Supported flags for functions:
``basename``
The basename to use for the generated C functions.
By default this is the name of the function from
the DSL, only with periods replaced by underscores.
``positional-only``
This function only supports positional parameters,
not keyword parameters. See `Functions With
Positional-Only Parameters`_ below.
Supported flags for parameters:
``bitwise``
If the Python integer passed in is signed, copy the
bits directly even if it is negative. Only valid
for unsigned integer types.
``converter``
Backwards-compatibility support for parameter "converter"
functions. [6]_ The value should be the name of the converter
function in C. Only valid when the type of the parameter
is ``void *``.
``default``
The Python value to use in place of the parameter's actual
default in Python contexts. Specifically, when specified,
this value will be used for the parameter's default in the
docstring, and in the ``Signature``. (TBD: If the string is a
valid Python expression, renderable into a Python value
using ``eval()``, then the result of ``eval()`` on it will be used
as the default in the ``Signature``.) Ignored if there is no
default.
``encoding``
Encoding to use when encoding a Unicode string to a ``char *``.
Only valid when the type of the parameter is ``char *``.
``group=``
This parameter is part of a group of options that must either
all be specified or none specified. Parameters in the same
"group" must be contiguous. The value of the group flag
is the name used for the group variable, and therefore must
be legal as a C identifier. Only valid for functions
marked "``positional-only``"; see `Functions With
Positional-Only Parameters`_ below.
``immutable``
Only accept immutable values.
``keyword-only``
This parameter (and all subsequent parameters) is
keyword-only. Keyword-only parameters must also be
optional parameters. Not valid for positional-only functions.
``length``
This is an iterable type, and we also want its length. The
DSL will generate a second ``Py_ssize_t`` variable;
its name will be this parameter's name appended with
"``_length``".
``nullable``
``None`` is a legal argument for this parameter. If ``None`` is
supplied on the Python side, the equivalent C argument will be
``NULL``. Only valid for pointer types.
``required``
Normally any parameter that has a default value is
automatically optional. A parameter that has "required"

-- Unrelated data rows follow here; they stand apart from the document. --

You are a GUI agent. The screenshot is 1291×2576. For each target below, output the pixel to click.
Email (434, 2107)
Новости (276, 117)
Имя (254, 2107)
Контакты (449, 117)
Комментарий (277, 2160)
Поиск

set will be considered required (non-optional) even if
it has a default value. The generated documentation
will also not show any default value.
``types``
Space-separated list of acceptable Python types for this
object. There are also four special-case types which
represent Python protocols:
* buffer
* mapping
* number
* sequence
``zeroes``
This parameter is a string type, and its value should be
allowed to have embedded zeroes. Not valid for all
varieties of string parameters.
Python Code
-----------
Argument Clinic also permits embedding Python code inside C files,
which is executed in-place when Argument Clinic processes the file.
Embedded code looks like this:
::
/*[python]
# this is python code!
print("/" + "* Hello world! *" + "/")
[python]*/
Any Python code is valid. Python code sections in Argument Clinic
can also be used to modify Clinic's behavior at runtime; for example,
see `Extending Argument Clinic`_.
Output
======
Argument Clinic writes its output in-line in the C file, immediately after
the section of Clinic code. For "python" sections, the output is
everything printed using ``builtins.print``. For "clinic" sections, the
output is valid C code, including:
* a ``#define`` providing the correct ``methoddef`` structure for the
function
* a prototype for the "impl" function--this is what you'll write to
implement this function
* a function that handles all argument processing, which calls your
"impl" function
* the definition line of the "impl" function
* and a comment indicating the end of output.
The intention is that you will write the body of your impl function
immediately after the output--as in, you write a left-curly-brace
immediately after the end-of-output comment and write the implementation
of the builtin in the body there. (It's a bit strange at first--but oddly
convenient.)
Argument Clinic will define the parameters of the impl function for you.
The function will take the "self" parameter passed in originally, all
the parameters you define, and possibly some extra generated parameters
("length" parameters; also "group" parameters, see next section).
Argument Clinic also writes a checksum for the output section. This
is a valuable safety feature: if you modify the output by hand, Clinic
will notice that the checksum doesn't match, and will refuse to
overwrite the file. (You can force Clinic to overwrite with the "``-f``"
command-line argument; Clinic will also ignore the checksums when
using the "``-o``" command-line argument.)
Functions With Positional-Only Parameters
=========================================
A significant fraction of Python builtins implemented in C use the
older positional-only API for processing arguments (``PyArg_ParseTuple()``).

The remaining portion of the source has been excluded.